While few of these recommendations were subsequently enacted by governments, the homelands movement flourished. This was partly because community-based outstation resource agencies used CDEP creatively to support homelands.

It was also because with the Mabo High Court judgement and subsequent Native Title Act, indigenous people were able to claim more and more land by demonstrating, often in court, continuity of customs and traditions and connection to their country. As lands held under indigenous forms of title, land rights and determinations of exclusive and non-exclusive possession increase to cover nearly a third of the continent, many land owners want to live on their land, even if it is remote. Indeed, it is mainly because these lands are remote and of low commercial value that they have remained non-alienated and available for such claim.

So, having complied with Australian law to get their land back, indigenous people are being told that they will not be entitled to citizen services on these lands; instead they will be treated as second-class citizens or denizens, and their lands will be deemed unfit for occupation, the fiction of terra nullius will be replaced by a new fiction, terra vacua, empty land. Is such depopulation in the indigenous or public interest?

This seems a most inappropriate way for one of the world’s richest countries to treat an invaded and, for all intents and purposes, still colonised indigenous minority. This is especially the case at homelands with a total population nationally of just on 20,000 and more so in Western Australia, where literally billions of dollars of minerals are extracted annually from land where native title has been determined. The WA government might consider “royalties for regions”, but what about royalties for impoverished and marginalised first Australians?
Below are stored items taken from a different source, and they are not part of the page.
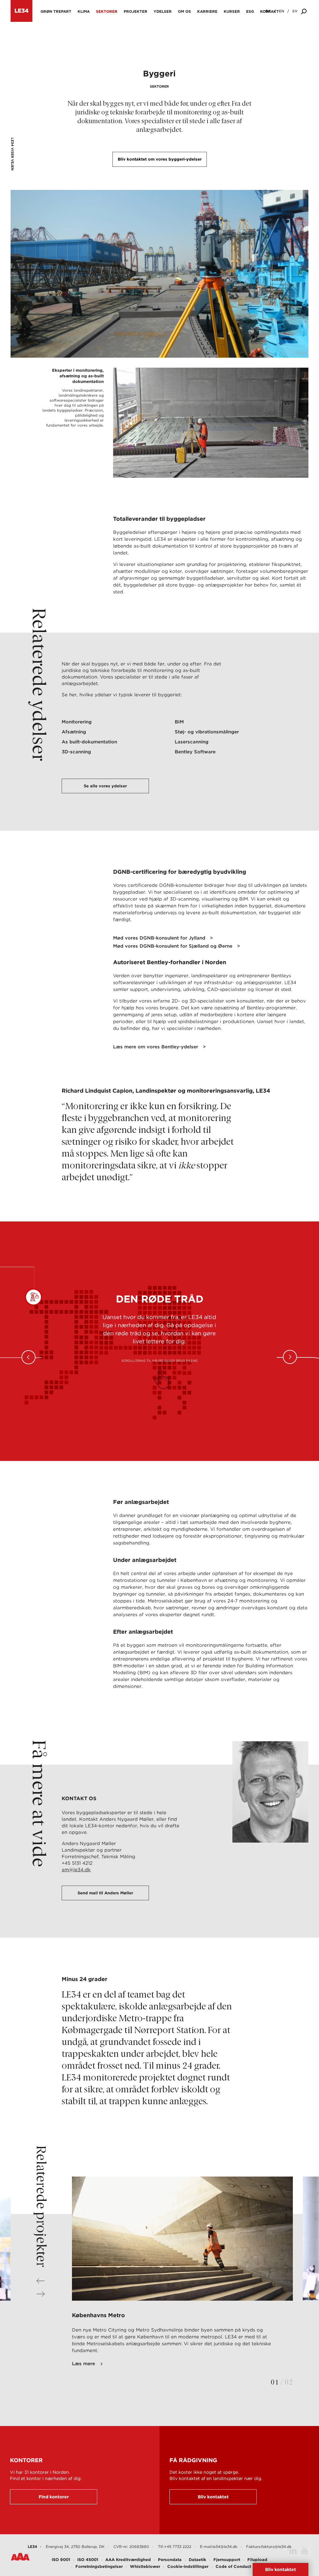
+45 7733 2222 (177, 2546)
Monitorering (77, 722)
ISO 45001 (87, 2559)
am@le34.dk (76, 1870)
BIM (179, 722)
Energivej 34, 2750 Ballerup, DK (75, 2546)
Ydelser (163, 11)
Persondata (170, 2559)
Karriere (207, 11)
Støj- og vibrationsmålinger (207, 732)
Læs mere (83, 2363)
A major problem that Australia faces in relation to homelands is that there is no policy framework for assessing how to deliver citizenship entitlements on an equitable-needs basis to indigenous people living remotely. Consequently, we see ironic inconsistency. For example, homelands in the NT are minimally funded by the Commonwealth to 2022 under the Gillard government’s Stronger Futures for the Northern Territory laws, while homelands in Western Australia and South Australia will be unfunded after this financial year. There is considerable federal/state fiscal strategic behaviour in all this, with attempts to pass the buck between governments while those most in need and most disenfranchised suffer lack of services delivery and anxiety about their futures and livelihoods.

There is an obvious challenge in belatedly developing appropriate policy for these remotest of communities. If one sticks to simplistic slogans like “adults to jobs”, “kids to school” and “safe communities” to masquerade as policy, a hallmark of Tony Abbott, one is bound to make simplistic and destructive policy decisions backed up by demeaning and populist discourse.

Indigenous land owners aspire to live on their lands today for a wide range of reasons, including a desire to exercise their “post-colonial” social justice rights. Life at homelands is often rudimentary, and it is difficult to make a decent livelihood out there. Given the criticism that the Labor opposition and Greens have articulated over Tony Abbott’s discursive assault on homelands generally, and Colin Barnett’s unrepentant commitment to defund a large number, perhaps it is appropriate that there be a stay on homelands execution so that a parliamentary inquiry might again address this complex issue 30 years after the House of Representatives Standing Committee undertook its two-year inquiry from 1985 to 1987?